Dong Song-Chen, Tang Qi-Yun, Wang Lu, Fang Fang, Bai Dou-Sheng, Jin Sheng-Jie, Zhou Bao-Huan, Jiang Guo-Qing
Department of Hepatobiliary Surgery, Northern Jiangsu People's Hospital, Yangzhou 225000, China.
Department of Geriatric Gastroenterology, the First Affiliated Hospital, Nanjing Medical University, Nanjing 210029, China; Institute of Neuroendocrine Tumor, Nanjing Medical University, Nanjing 210029, China.
Hepatobiliary Pancreat Dis Int. 2025 Apr;24(2):188-196. doi: 10.1016/j.hbpd.2024.07.001. Epub 2024 Jul 8.
The rate of distant metastasis in patients with pancreatic neuroendocrine tumors (PNETs) is 20%-50% at the time of initial diagnosis. However, whether tumor size can predict distant metastasis for PNETs remains unknown up to date.
We used Surveillance, Epidemiology, and End Results (SEER) population-based data to collect 6089 patients with PNETs from 2010 to 2019. The optimal cut-off point of tumor size to predict distant metastasis was calculated by Youden's index. Multivariate logistic regression analysis was used to figure out the association between tumor size and distant metastasis patterns.
The most common metastatic site was liver (27.2%), followed by bone (3.0%), lung (2.3%) and brain (0.4%). Based on an optimal cut-off value of tumor size (25.5 mm) for predicting distant metastasis determined by Youden's index, patients were categorized into groups of tumor size < 25.5 mm and ≥ 25.5 mm. Multivariate logistic regression analyses showed that, compared with < 25.5 mm, tumor size ≥ 25.5 mm was an independent risk predictor of overall distant metastasis [odds ratio (OR) = 4.491, 95% confidence interval (CI): 3.724-5.416, P < 0.001] and liver metastasis (OR = 4.686, 95% CI: 3.886-5.651, P < 0.001).

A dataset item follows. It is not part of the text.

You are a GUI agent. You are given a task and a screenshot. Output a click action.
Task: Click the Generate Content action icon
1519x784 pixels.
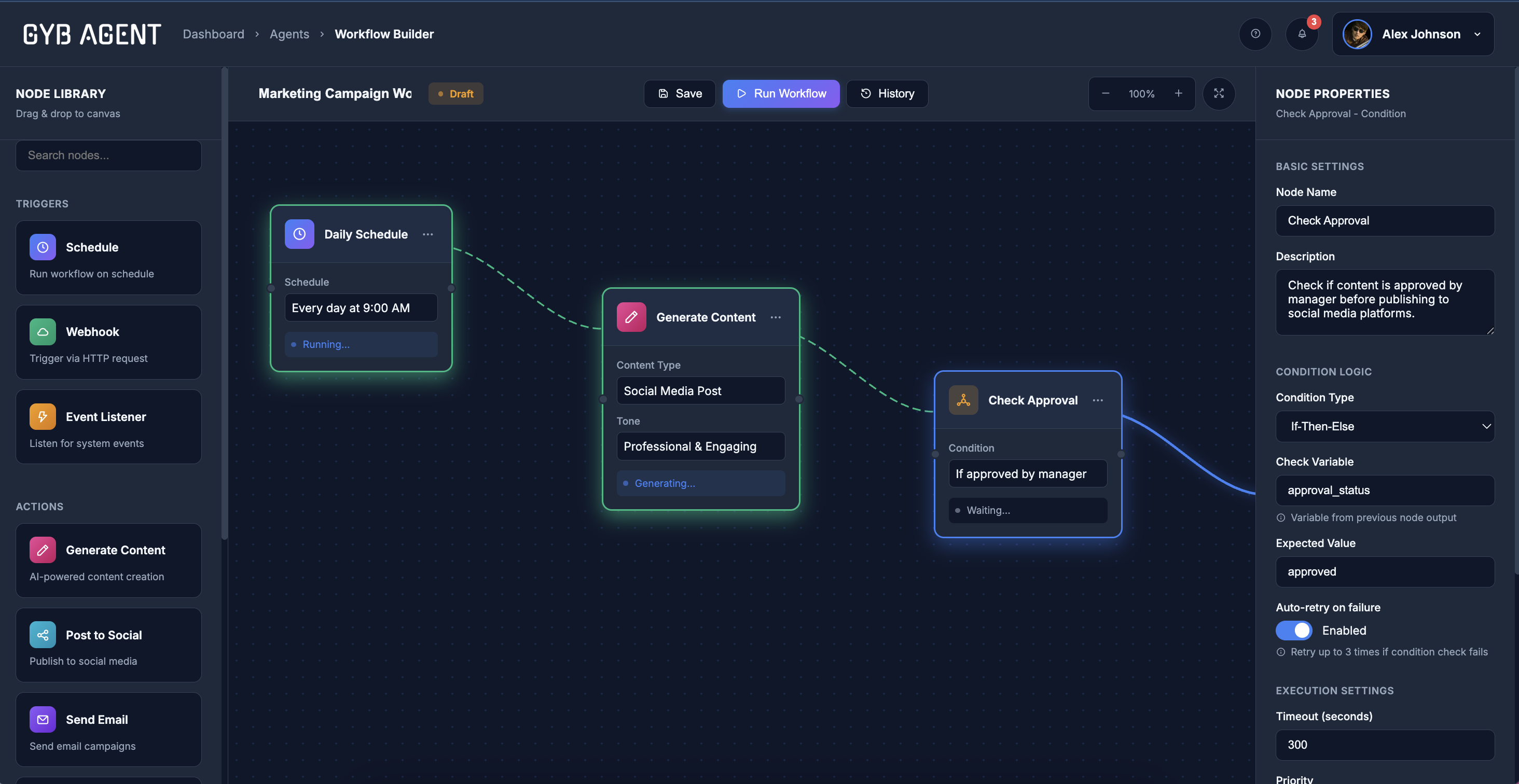pyautogui.click(x=42, y=550)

Tumor size ≥ 25.5 mm was significantly associated with more overall distant and liver metastases. Timely identification of distant metastasis for tumor size ≥ 25.5 mm may provide survival benefit for timely and precise treatment.
胰腺神经内分泌肿瘤(PNETs)患者在初诊时远处转移率为20%-50%。然而,肿瘤大小能否预测PNETs的远处转移至今仍不清楚。
我们使用基于监测、流行病学和最终结果(SEER)的人群数据,收集了2010年至2019年的6089例PNETs患者。通过约登指数计算预测远处转移的肿瘤大小最佳截断点。采用多因素逻辑回归分析来确定肿瘤大小与远处转移模式之间的关联。
最常见的转移部位是肝脏(27.2%),其次是骨骼(3.0%)、肺(2.3%)和脑(0.4%)。根据约登指数确定的预测远处转移的肿瘤大小最佳截断值(25.5mm),将患者分为肿瘤大小<25.5mm和≥25.5mm两组。多因素逻辑回归分析显示,与<25.5mm相比,肿瘤大小≥25.5mm是总体远处转移[比值比(OR)=4.491,95%置信区间(CI):3.724-5.416,P<0.001]和肝转移(OR=4.686,95%CI:3.886-5.651,P<0.001)的独立风险预测因素。
肿瘤大小≥25.5mm与更多的总体远处转移和肝转移显著相关。及时识别肿瘤大小≥25.5mm的远处转移可能为及时、精准治疗带来生存获益。